We're excited and appreciate the help...we know the breeder and are very comfortable. In all the times we've done this, however, this is the first that we will have first pick.

So, any other insights would be welcome.

Thanks


----------



## veifera (Apr 25, 2012)

I agree with hotmischief: the breeder will know best which of the puppies is more likely to be a match for what you're looking for. 

Picking a puppy for conformation at 8 weeks is an age-old struggle for all even the most experience breeders. There are books and books written about it and once you go past very obvious faults (legs not straight, or roached back, or tail set too high), the rest is guesswork.

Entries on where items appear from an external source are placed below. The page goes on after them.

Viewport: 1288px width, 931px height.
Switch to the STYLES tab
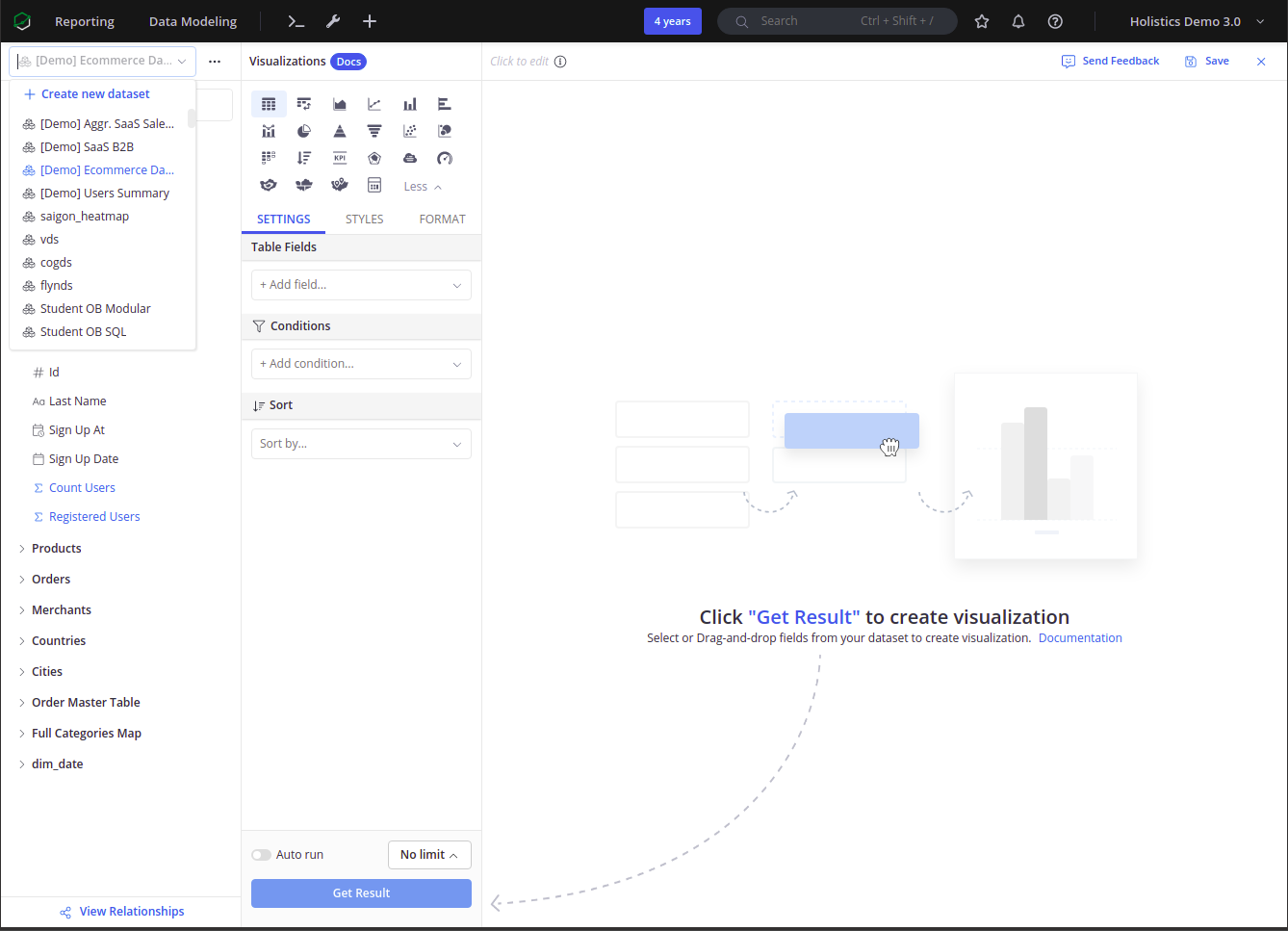(364, 220)
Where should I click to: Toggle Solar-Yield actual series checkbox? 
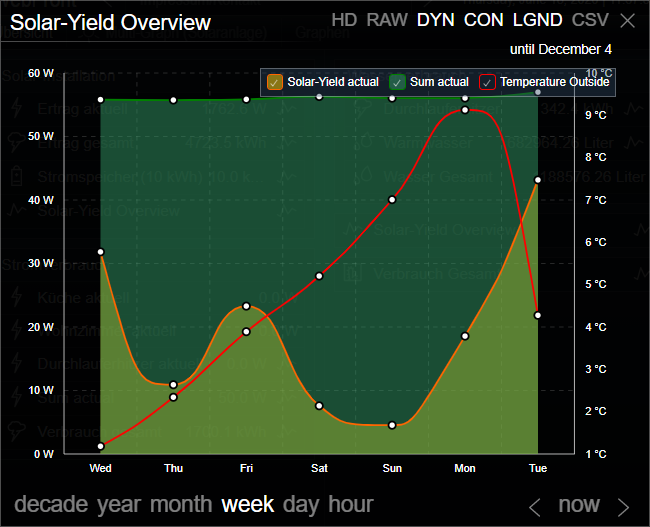click(276, 82)
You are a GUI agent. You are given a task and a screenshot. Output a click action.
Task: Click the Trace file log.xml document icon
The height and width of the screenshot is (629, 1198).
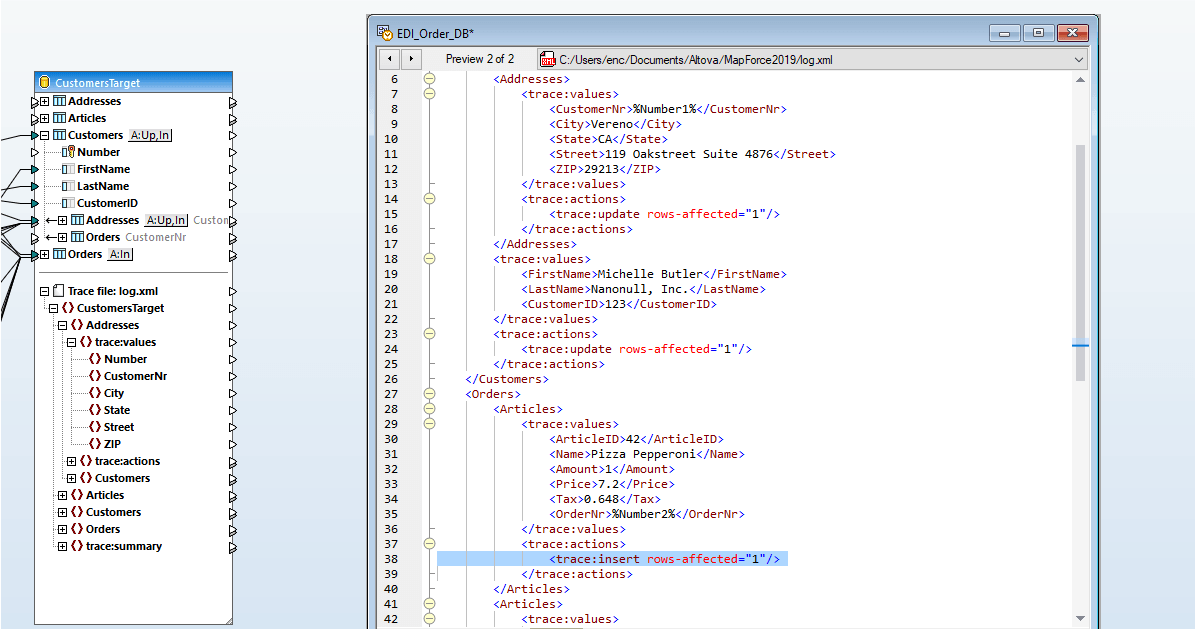(58, 291)
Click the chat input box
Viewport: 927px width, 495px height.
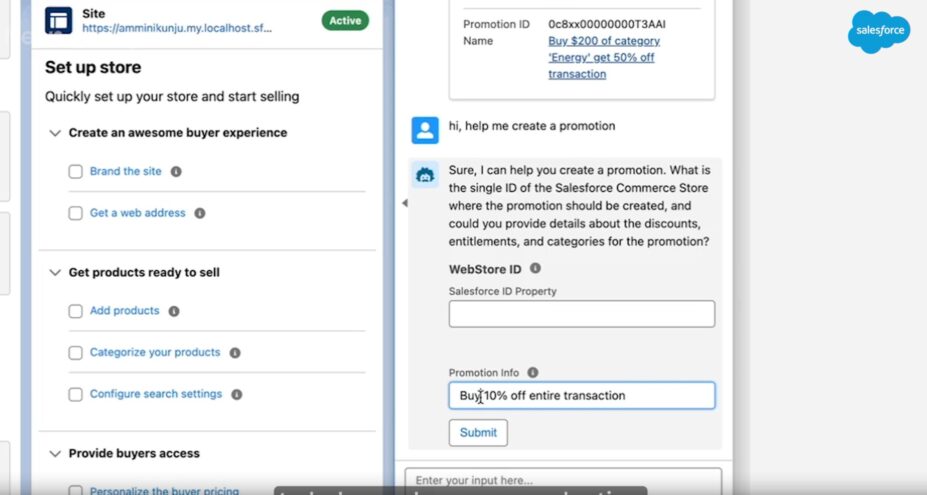563,480
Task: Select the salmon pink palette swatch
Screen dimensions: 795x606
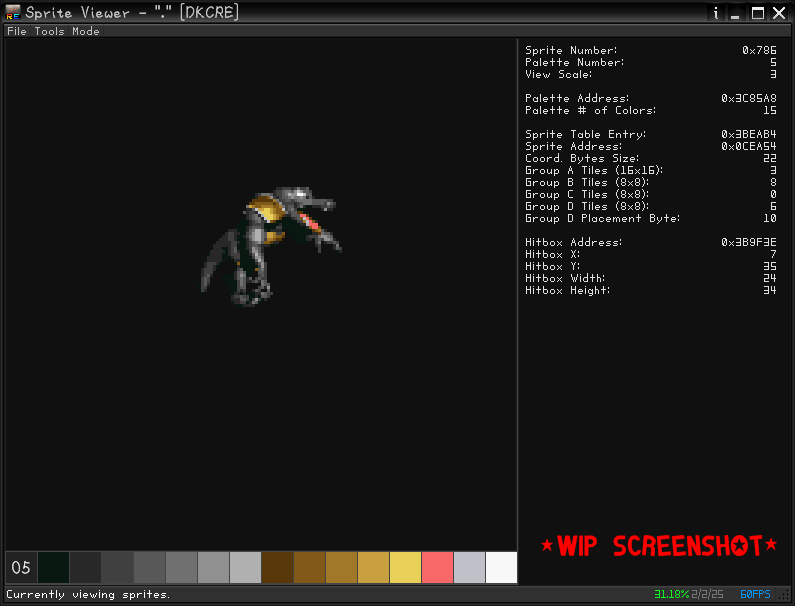Action: point(437,567)
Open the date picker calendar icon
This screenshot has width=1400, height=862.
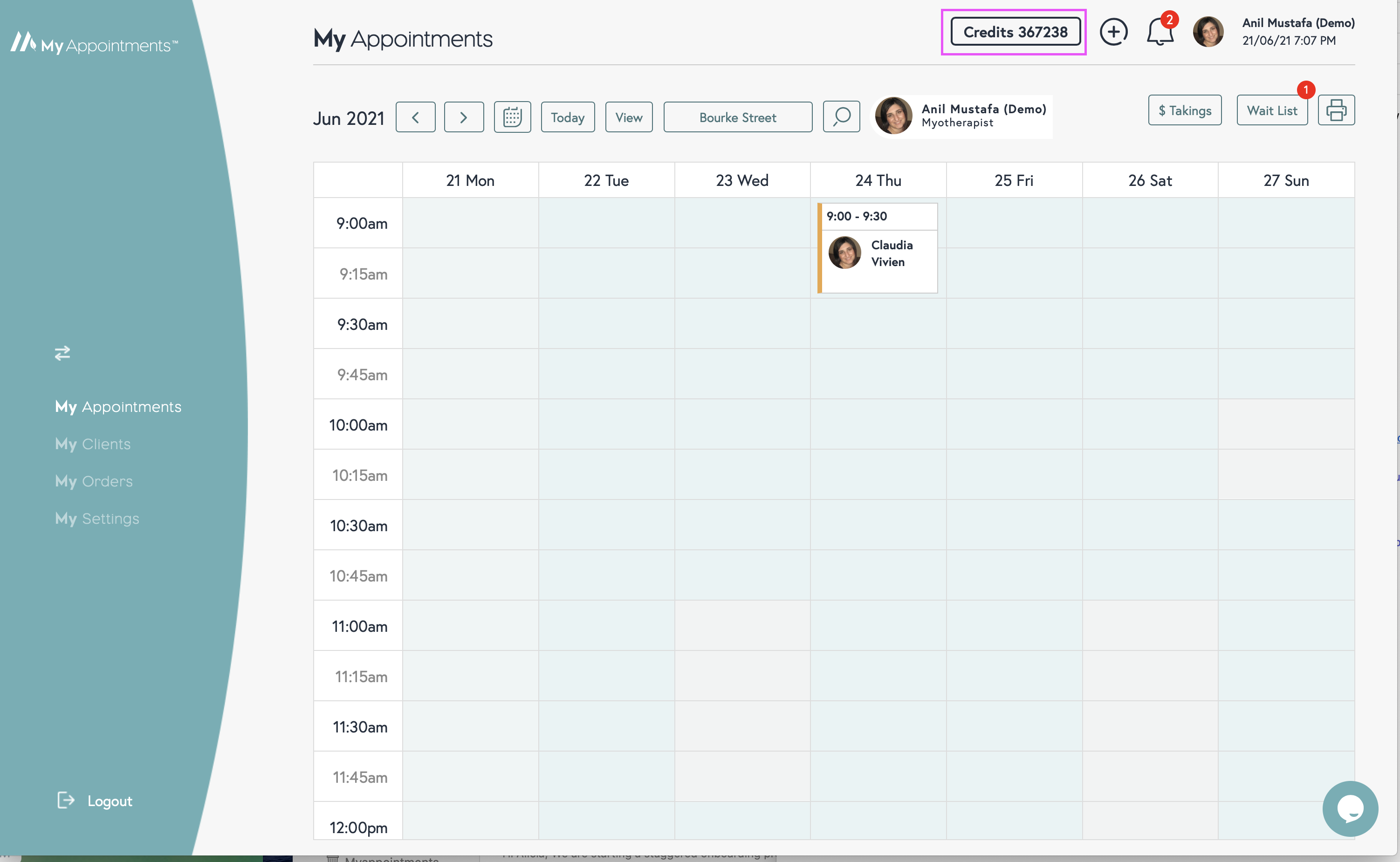coord(512,117)
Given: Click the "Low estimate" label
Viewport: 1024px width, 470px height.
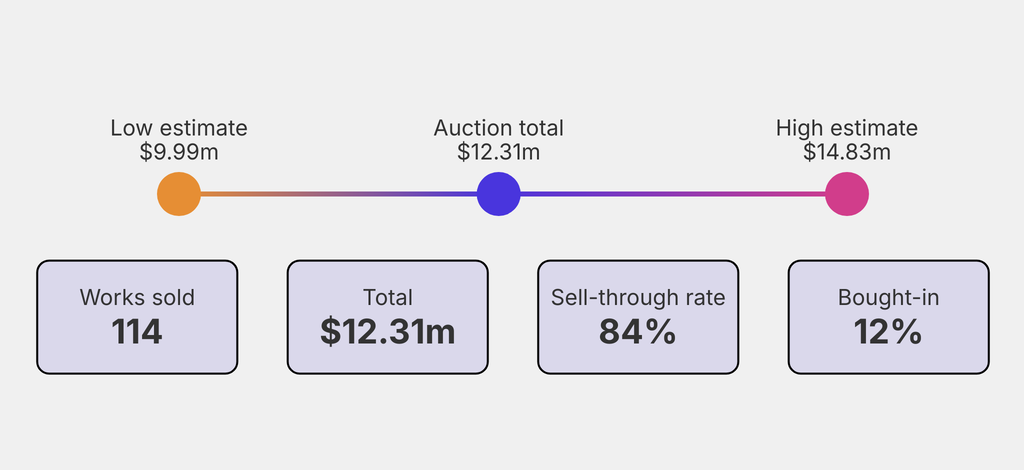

The advice I got was this sequence: 

(a) pick a breeder that is actively involved in showing her own dogs, with lots of show and field titles to prove it - because the probability increases astronomically that any pup in the litter will be in conformation with the standard both in looks, temperament and in hunting ability; 

(b) then eliminate obvious faults from consideration, if there are any. The better the breeder, the fewer visible faults - very often no faults at all, which makes it even harder to choose 

(c) follow the breeder's recommendation. Meaning don't pick a puppy that's a tad more shy than the rest of the litter because it looks better, but rather pick a average conformation with great temperament from an exceptional litter

That's basically what I did and I'm incredibly grateful to the breeder referral person who steered me in the right direction.

Good luck.


----------



## R E McCraith (Nov 24, 2011)

For me if you are going to hunt your V - broad chest - big ears - loose jowls - driven - does not run with the pack - this is a marker for a big nose & Independence - has always worked for me - this is not a one trip to the breeder but many!


----------